Gerade vom Auswärtsspiel aus Leipzig gekommen, schon ging es nach Stuttgart. Noch immer musste ich mich gedulden, bis endlich das erste Heimspiel der Saison anstand. Aber Vorfreude war ja bekanntlich die schönste Freude, oder? Die nächsten drei Tage waren für Mathias und die Mannschaft vollgepackt mit Training und Videoanalysen. Am Dienstag ließ ich ihm daher etwas Luft zum Atmen und runterkommen. Am Mittwoch fuhr ich dann gegen Abend nach der Arbeit zum Trainingszentrum. Ich freute mich auf die Jungs und besonders freute ich mich auf Mathias. Und doch war ich etwas angespannt. Hatte er es der Mannschaft schon gesagt? Wie viel Körperkontakt würde er in der Öffentlichkeit von mir fordern? Aber mir war klar: Wenn ich ihn nicht weiter verletzen wollte, musste ich ihm da nun vertrauen. Ich ging in die Trainingshalle, als unser Physio Ben mir entgegenkam.
„Hey Malia! Die Jungs sind oben, Jaron hält noch eine Taktikbesprechung", berichtete er. Ich nickte dankend.
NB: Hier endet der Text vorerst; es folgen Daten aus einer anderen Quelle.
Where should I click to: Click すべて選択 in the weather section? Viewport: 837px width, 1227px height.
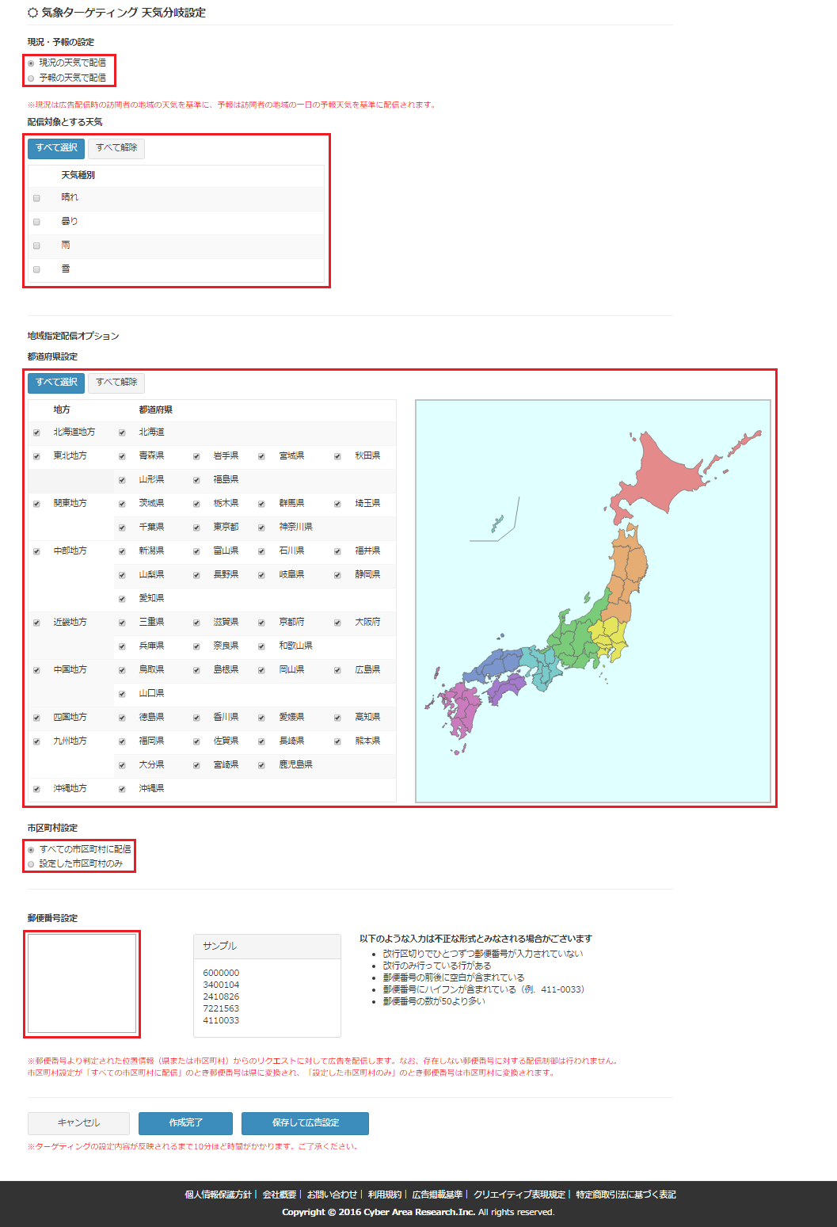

Schade, ich hätte sie gerne nochmal spielen sehen. Aber während Jarons Vortrag wollte ich nun wirklich nicht stören. Also wartete ich im Eingangsbereich. Ich ging hin und her und immer wieder hin und her. Hätte ich das gewusst, wäre ich definitiv später losgegangen. Ich setzte mich schließlich auf die Treppe und tippte auf meinem Handy herum. Nach geraumer Zeit näherte sich eine mir unbekannte Frau mit Kinderwagen, die mit der Eingangstür kämpfte. Ich stand auf und hielt die Tür fest, damit sie unbeschadet mit Kinderwagen hindurch kam.
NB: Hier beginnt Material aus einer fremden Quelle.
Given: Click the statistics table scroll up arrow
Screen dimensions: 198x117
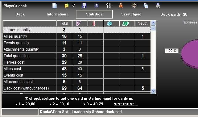Looking at the screenshot, I should click(x=153, y=23).

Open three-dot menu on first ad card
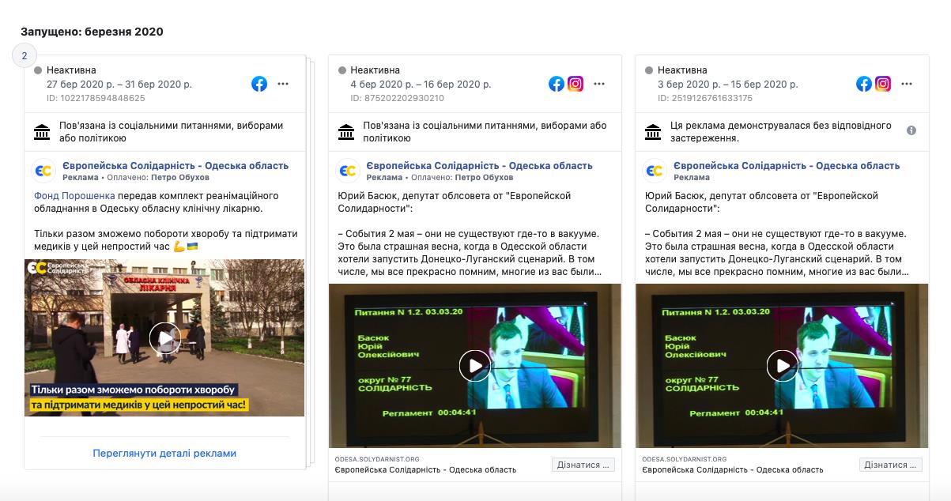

„Dankeschön", lächelte sie und ich erkannte einen Akzent in ihrer Betonung. Ich lächelte zurück. Sie widmete sich ihrem Kind. Es war maximal ein halbes Jahr alt. Sie nahm es aus dem Kinderwagen auf den Arm und schaukelte es umher. Dann ging sie an die Fotowand und zeigte mit den Finger auf die Fotos. Das Baby hörte ihr zu und lachte ab und zu. Ich beobachtete die beiden. Es war wirklich herzzerreißend, wie sie mit ihm umging. Ich saß inzwischen wieder auf der Treppe.  Als sie sich wieder umdrehte, merkte sie, dass ich sie lächelnd beobachtet hatte. Das brachte sie dazu, mich auch wieder nett anzulächeln.
„Wartest du auch auf Mannschaft?", fragte sie dann plötzlich und kam näher.
„Ja. Du auch?" Sie nickte und setzte sich neben mich.
„Mein Mann spielt hier und wenn Wetter ist schön, wir kommen ihn abholen", erzählte sie, „und du? Ich haben dich noch nicht hier gesehen."
„Ich bin neu hier", erklärte ich und sie nickte, „ich arbeite jetzt hier für die Füchse."
„Du bist Malia?", fragte sie begeistert.
„Ja?", antwortete ich fragend. Woher kannte sie mich? Vielleicht vom Sommerfest?
„Dann, ich habe schon viel von dir gehört! Ich bin Nanna. Und das ist Kalle." Sie deutete auf ihr Baby.
„Du bist Lasses Frau! Dann habe ich auch schon sehr viel von dir gehört!", stellte ich lachend fest.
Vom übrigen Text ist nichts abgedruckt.